Toyota Repair: 98 Camry blow 100A fuse, s system, electrical problems


Question
my 98 Camry parked in Garage over 4 month and the battery was dead. I used a 200A starter and it still wouldn't start so I set the battery charger in 40A mode to charge the battery for about 5 hours. After I disconnected the charging cable, I found the head light was on even without a key. Then when I tried to start the engine with the key, no instrument lights at all. The car did crank but wouldn't start. I removed the key and disconnect the negative end wire from battery. The head light turned off and I found the 100A alternator fuse was blown. After replaced the fuse, when I tried to reconnect the negative wire to the battery, the head light came ON again and the 100A fuse was blown again.

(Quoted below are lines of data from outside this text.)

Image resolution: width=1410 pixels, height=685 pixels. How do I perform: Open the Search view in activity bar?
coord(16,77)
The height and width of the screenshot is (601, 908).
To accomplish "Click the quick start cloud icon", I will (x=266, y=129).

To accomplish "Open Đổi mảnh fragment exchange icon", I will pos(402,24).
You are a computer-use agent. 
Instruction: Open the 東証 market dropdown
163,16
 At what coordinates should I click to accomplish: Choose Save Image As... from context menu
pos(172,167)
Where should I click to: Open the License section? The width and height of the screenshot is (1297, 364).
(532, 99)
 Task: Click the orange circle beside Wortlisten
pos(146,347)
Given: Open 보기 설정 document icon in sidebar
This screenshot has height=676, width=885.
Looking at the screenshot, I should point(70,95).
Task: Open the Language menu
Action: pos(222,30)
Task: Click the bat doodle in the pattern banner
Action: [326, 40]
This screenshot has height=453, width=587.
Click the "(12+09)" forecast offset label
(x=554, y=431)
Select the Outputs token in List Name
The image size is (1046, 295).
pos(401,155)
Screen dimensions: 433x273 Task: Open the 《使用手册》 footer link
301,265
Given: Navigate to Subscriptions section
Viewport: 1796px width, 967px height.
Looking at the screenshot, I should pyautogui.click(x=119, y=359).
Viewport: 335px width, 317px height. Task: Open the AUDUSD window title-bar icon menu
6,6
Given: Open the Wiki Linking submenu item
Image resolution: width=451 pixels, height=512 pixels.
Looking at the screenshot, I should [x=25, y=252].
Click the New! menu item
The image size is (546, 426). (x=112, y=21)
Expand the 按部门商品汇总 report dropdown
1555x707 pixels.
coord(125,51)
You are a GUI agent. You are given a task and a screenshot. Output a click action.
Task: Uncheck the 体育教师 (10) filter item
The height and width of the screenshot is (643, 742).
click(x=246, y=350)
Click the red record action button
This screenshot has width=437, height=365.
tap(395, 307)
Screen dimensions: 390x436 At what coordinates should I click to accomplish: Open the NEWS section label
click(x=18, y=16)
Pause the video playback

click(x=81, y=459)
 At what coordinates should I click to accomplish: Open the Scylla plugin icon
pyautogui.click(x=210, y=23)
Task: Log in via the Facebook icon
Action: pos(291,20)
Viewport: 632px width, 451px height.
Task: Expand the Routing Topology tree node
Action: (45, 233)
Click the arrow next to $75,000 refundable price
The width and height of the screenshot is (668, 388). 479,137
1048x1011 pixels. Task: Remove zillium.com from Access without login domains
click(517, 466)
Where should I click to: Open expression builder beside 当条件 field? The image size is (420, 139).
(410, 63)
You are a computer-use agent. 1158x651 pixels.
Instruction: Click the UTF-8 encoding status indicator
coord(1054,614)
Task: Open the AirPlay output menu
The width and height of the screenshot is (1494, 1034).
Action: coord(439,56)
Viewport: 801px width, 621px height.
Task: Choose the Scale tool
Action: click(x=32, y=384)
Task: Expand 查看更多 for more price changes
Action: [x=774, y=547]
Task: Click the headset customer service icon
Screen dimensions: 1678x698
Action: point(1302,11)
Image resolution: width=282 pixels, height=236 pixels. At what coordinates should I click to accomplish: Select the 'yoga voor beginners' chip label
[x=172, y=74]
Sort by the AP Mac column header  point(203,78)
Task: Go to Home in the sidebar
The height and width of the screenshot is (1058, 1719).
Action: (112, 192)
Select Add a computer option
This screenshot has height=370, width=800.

Can you help  to find out what caused the head light to stay ON without the key or key in OFF position and why it blow out the 100A fuse?

Thanks a lot,

Mike

Answer
Electrical problems like this are too involved to deal with here, there are too may possible places for thye short to ground or another circuit may be since the 1000A fuse supplies power to almost everything else in the car's system. Since it was parked for 4 months there is a possibility that rodents chewed on some of the wires, maybe a close inspection of the wire narnesses under the hood would reveal something, the 100A fuses are not cheap so I would recommend getting a 100A circuit breaker and connecting it where the fuse goes, it will just trip and reset instead of blowing the fuse until thye short is located, with the breaker installed try disconnecting some electrical components or removing some of the other fuses one at a time and see if the fuse stops blowing, this would give you some idea where the short may be, I may be able to help once you know which circuit may be suspect.